**Exercise tasks**
(A) Repeat word for word the part of the article on high-deductible health plans starting with "But they’re not" and going on through "for different providers.".
(B) List every action the article on high-deductible health plans names, in the paragraph that cites an Insurance Journal report, as one workers with these plans might be expected to take.
(Passage for review begins)
High-deductible health plans are supposed to encourage consumers to shop around for cheaper health care services or put money away to pay for what they need. But it's not working that way, according to a new study published in JAMA Internal Medicine by a team from the University of Michigan Institute for Healthcare Policy and Innovation.
An Insurance Journal report says that even though such plans are becoming more common, workers with high-deductible health plans aren’t taking any of the actions one might expect them to take—from actually putting money into an HDHP savings account to checking for the best prices to trying to negotiate better rates, or even just talking to their doctors about costs. And even when they do, they’re not getting the help they need.
“Most Americans in HDHPs are not doing things that can help them get the care they need at the lowest possible cost, and even those who are doing so could realize more benefits,” Jeffrey Kullgren, M.D., M.S., M.P.H., an assistant professor of general medicine at U-M and lead author of the study, says in the report.
According to the Centers for Disease Control and Prevention, more than 40 percent of American adults have an HDHP. Such plans require individuals to pay at least the first $1,300 of their own costs and families the first $2,600, and are usually offered with a tax-protected health savings account aimed at providing a place for people to save for future health care expenses.
But they’re not working that way. Even though their advocates say that such plans are a way to give patients “skin in the game” and make them play a more active role in keeping costs down for their own care, researchers say that many people aren’t pursuing “consumer” behaviors such as saving, negotiating costs with providers and researching quality ratings—even among patients with chronic health conditions.
And the disconnects are pretty big. For instance, overall, 58 percent of poll participants said they had an account to put aside money for medical expenses, including HSAs. But only 40 percent of the entire sample had actually saved any money in those accounts. Just 25 percent had talked to a healthcare provider about the cost of a service, and a scant 14 percent had compared prices for the same service or product, or the quality ratings for different providers.
Fewest of all were the brave souls who tried to bargain on prices; only 6 percent had tried to negotiate the price of a health care service, either in advance or after they received a bill for a service they’d received.
Even more discouraging, just 45 percent of those who had compared prices said it had actually helped them pay less for a service. Among those who had talked to a provider about cost, two-thirds had done it for prescription medicines, but only 45 percent said that having done so had helped them get care they needed.
(Passage for review ends)
(Extracted information begins)
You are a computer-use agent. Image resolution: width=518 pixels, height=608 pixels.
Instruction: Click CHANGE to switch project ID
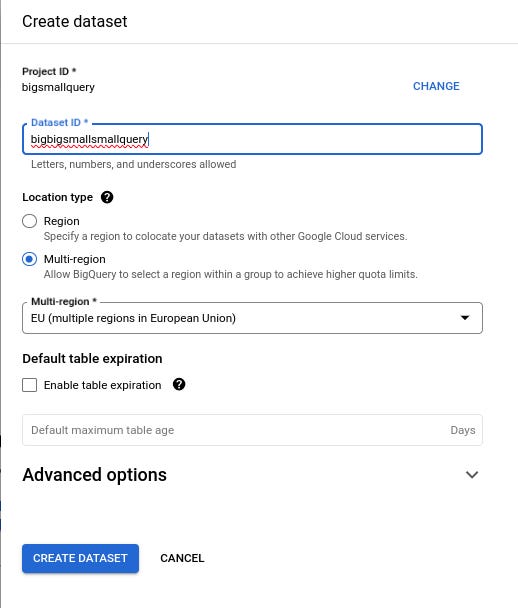436,86
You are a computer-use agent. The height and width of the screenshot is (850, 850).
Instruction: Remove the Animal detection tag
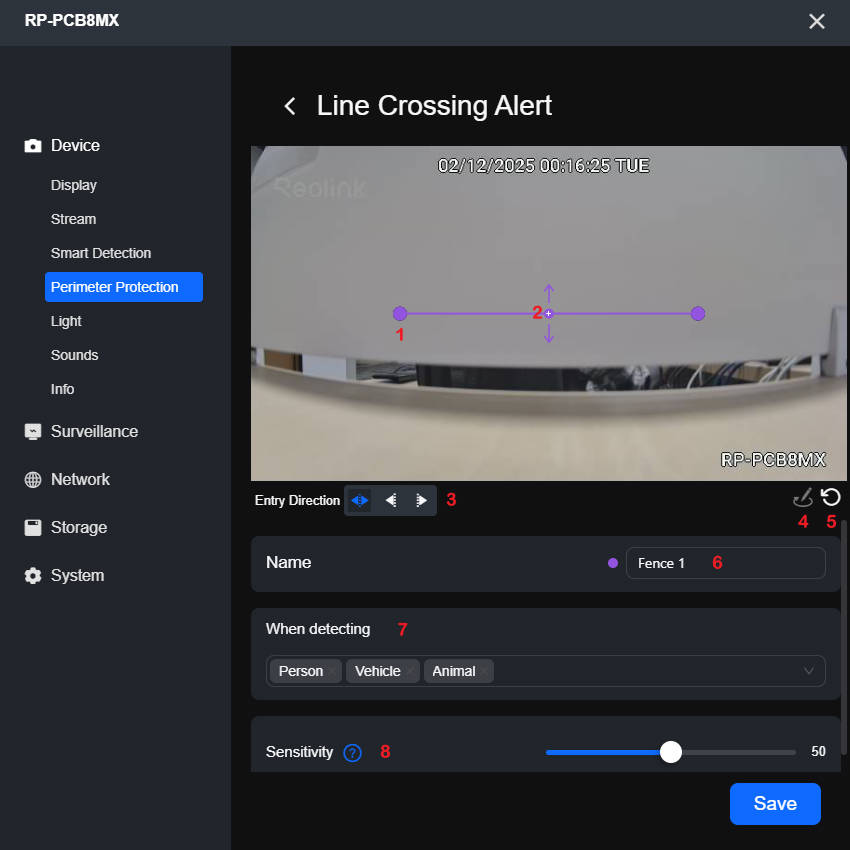(486, 671)
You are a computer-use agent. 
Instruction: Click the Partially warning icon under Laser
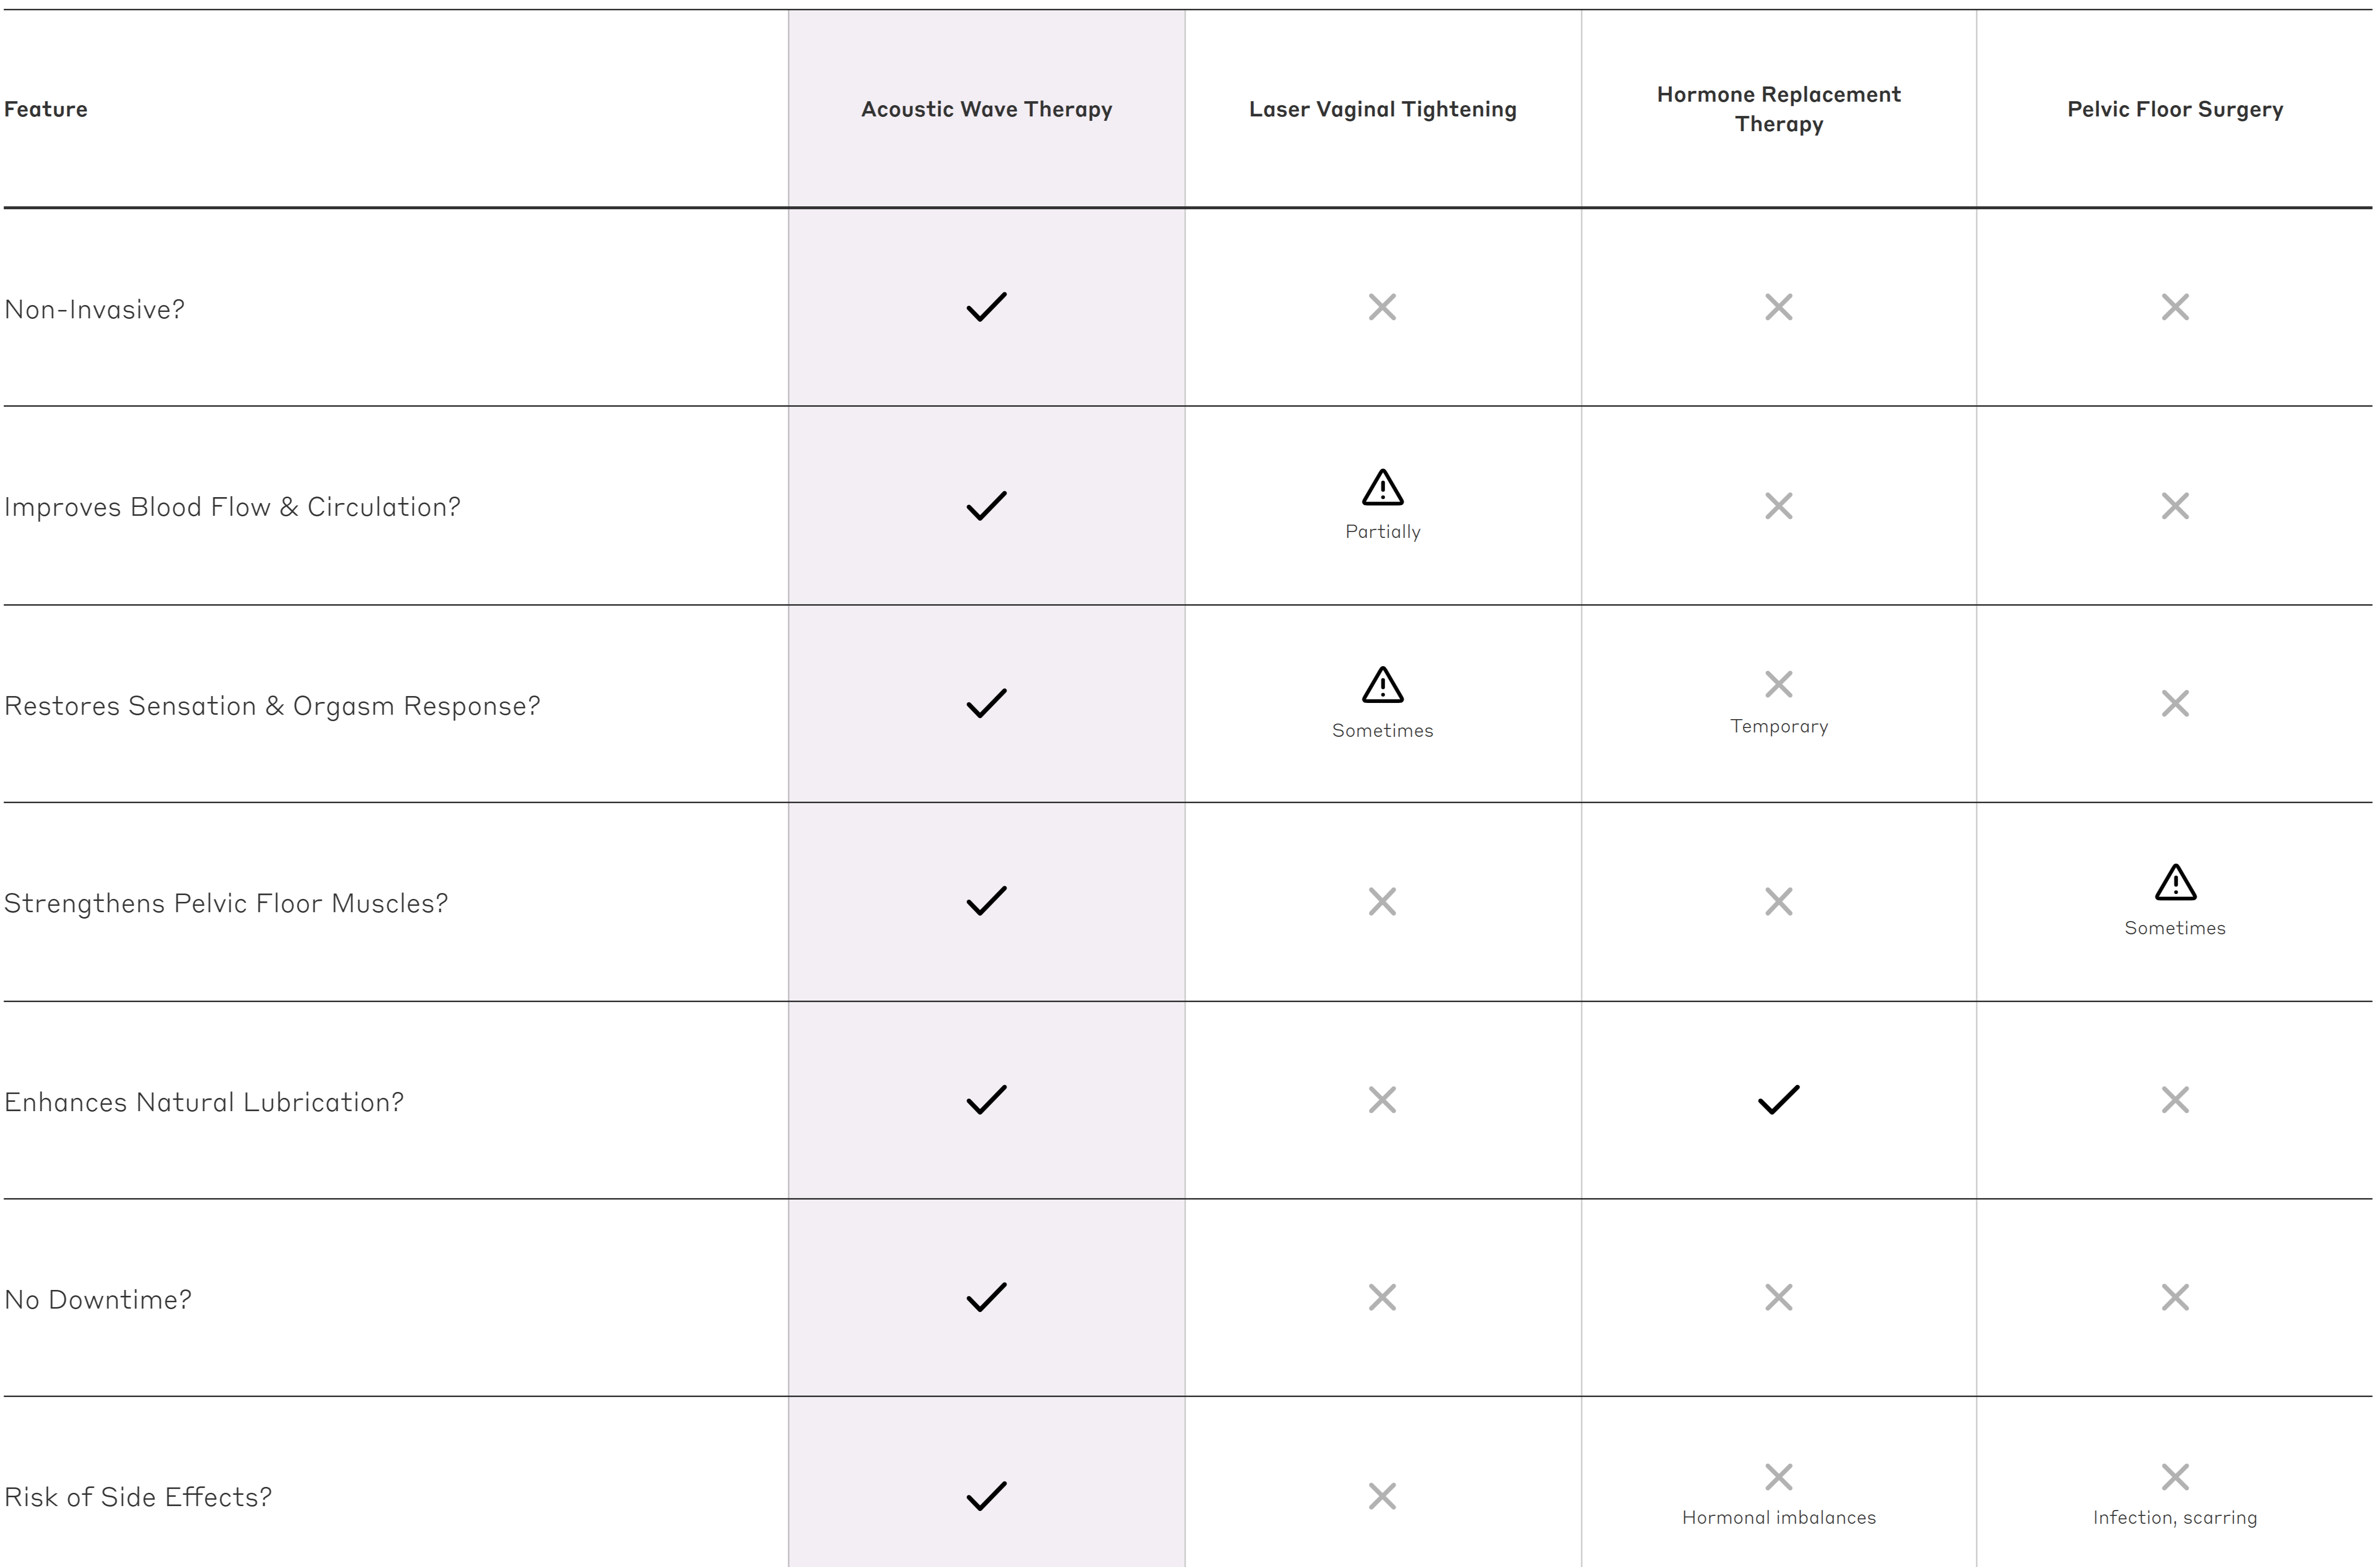1382,488
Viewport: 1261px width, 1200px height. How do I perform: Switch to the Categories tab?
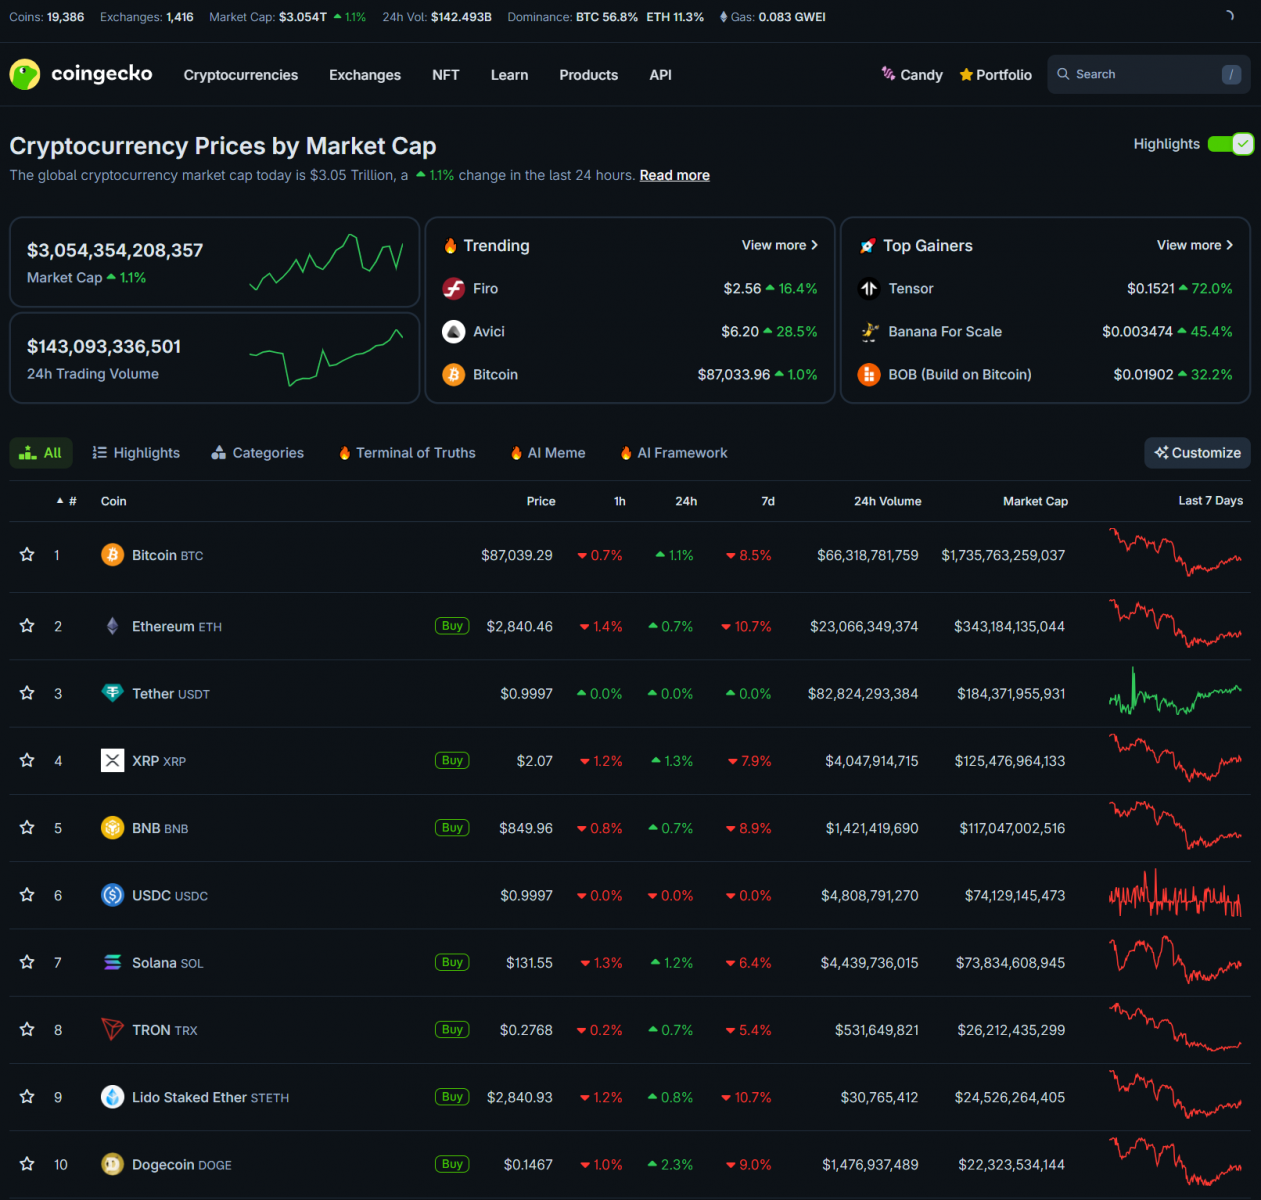(258, 453)
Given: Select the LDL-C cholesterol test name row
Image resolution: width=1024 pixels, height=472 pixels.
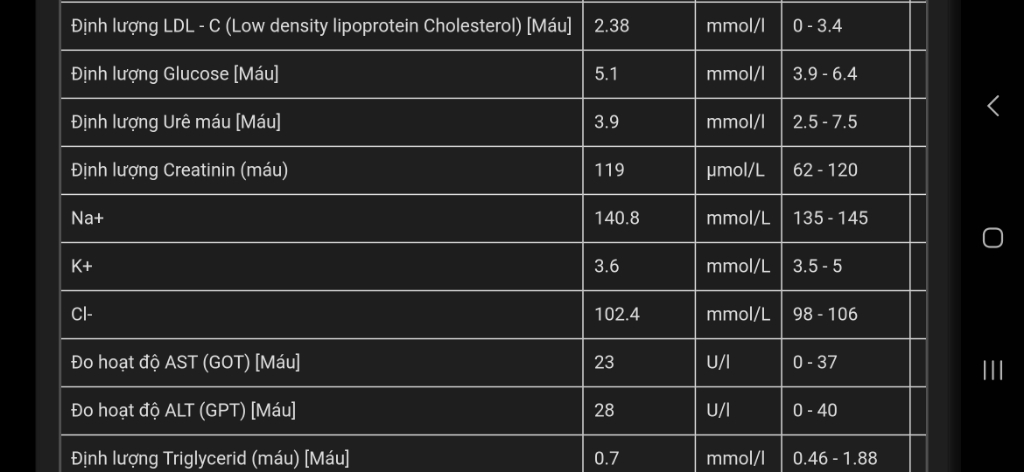Looking at the screenshot, I should point(321,26).
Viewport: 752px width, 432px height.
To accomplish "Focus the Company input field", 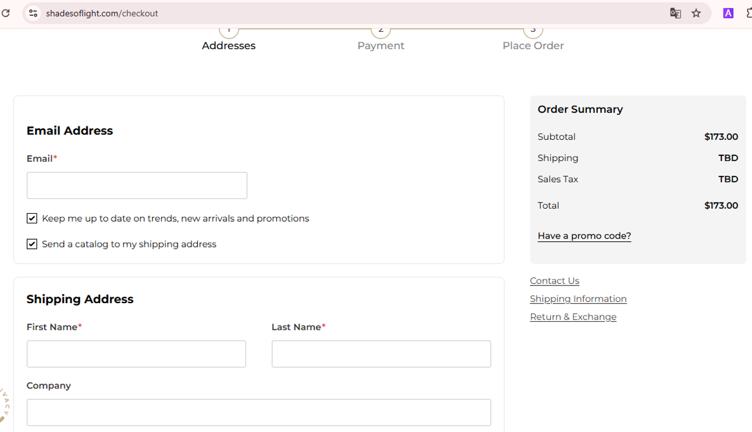I will coord(259,412).
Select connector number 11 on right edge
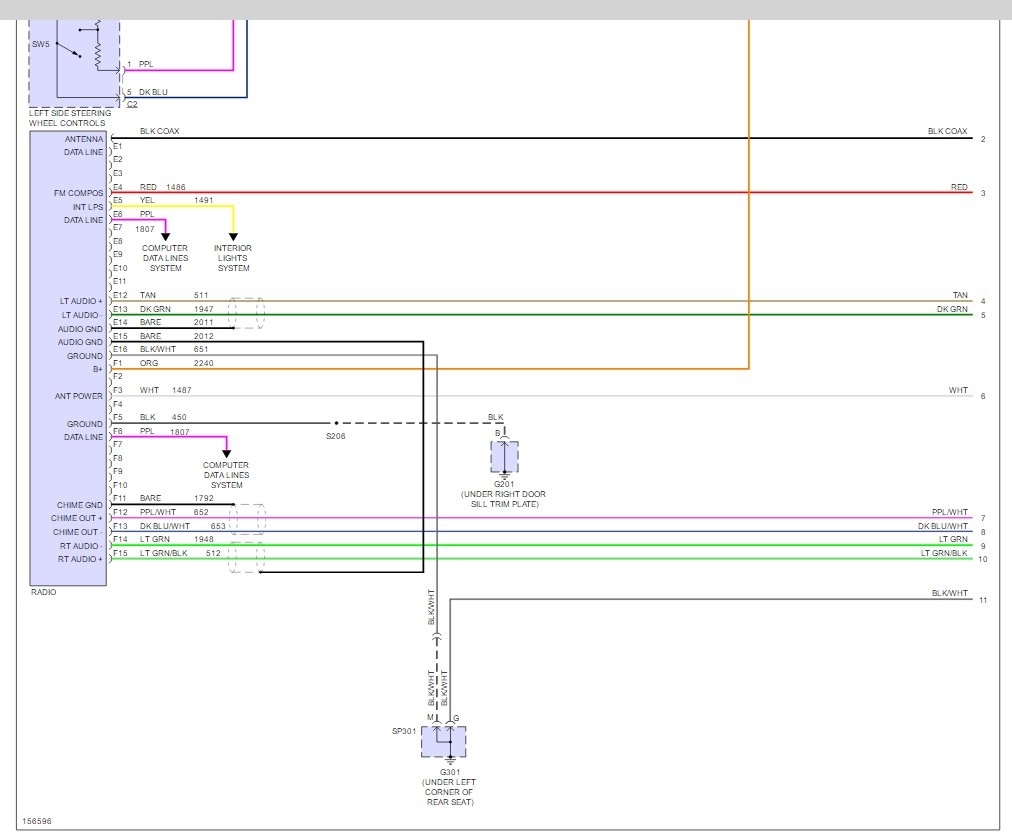 tap(983, 601)
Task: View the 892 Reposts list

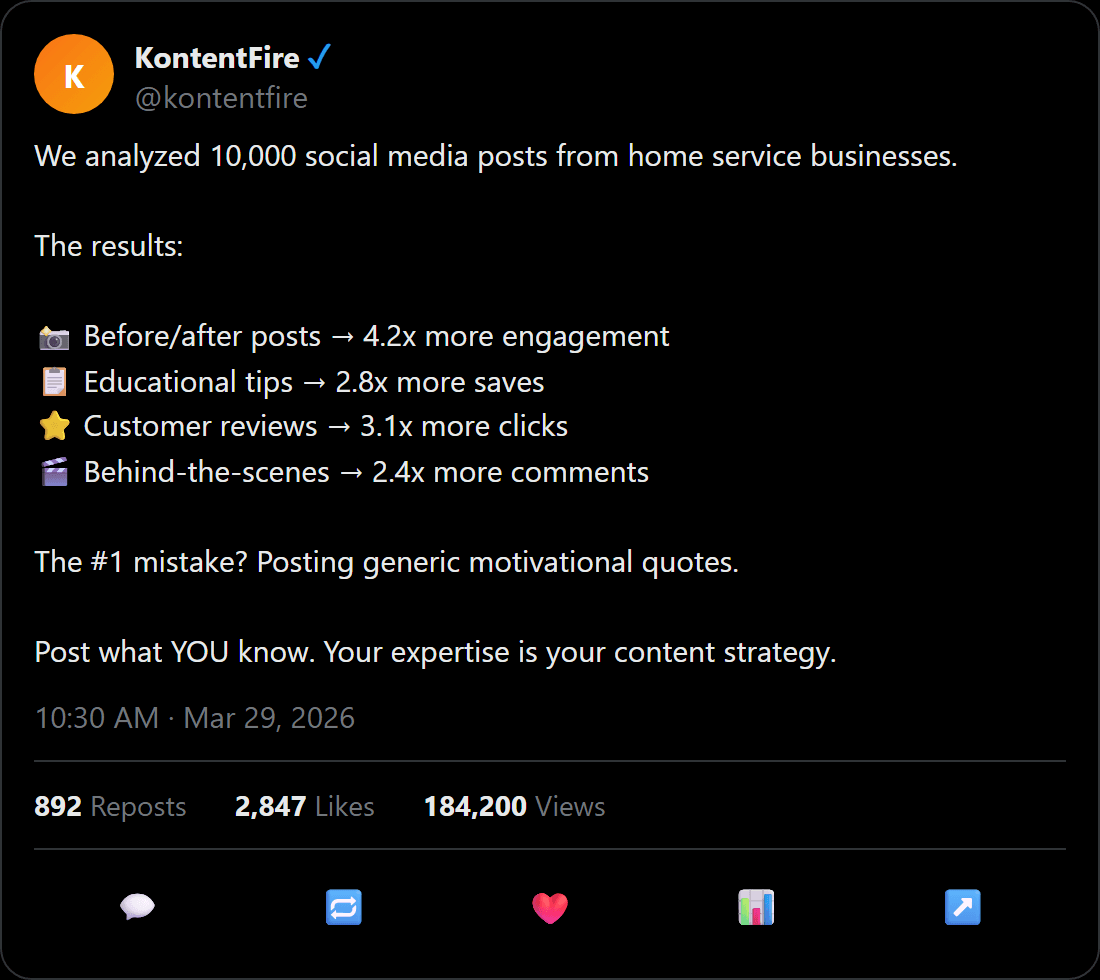Action: click(x=110, y=807)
(Extracted information ends)
**Completed exercise**
(A)
But they’re not working that way. Even though their advocates say that such plans are a way to give patients “skin in the game” and make them play a more active role in keeping costs down for their own care, researchers say that many people aren’t pursuing “consumer” behaviors such as saving, negotiating costs with providers and researching quality ratings—even among patients with chronic health conditions.
And the disconnects are pretty big. For instance, overall, 58 percent of poll participants said they had an account to put aside money for medical expenses, including HSAs. But only 40 percent of the entire sample had actually saved any money in those accounts. Just 25 percent had talked to a healthcare provider about the cost of a service, and a scant 14 percent had compared prices for the same service or product, or the quality ratings for different providers.

(B)
- Putting money into an HDHP savings account
- Checking for the best prices
- Trying to negotiate better rates
- Talking to their doctors about costs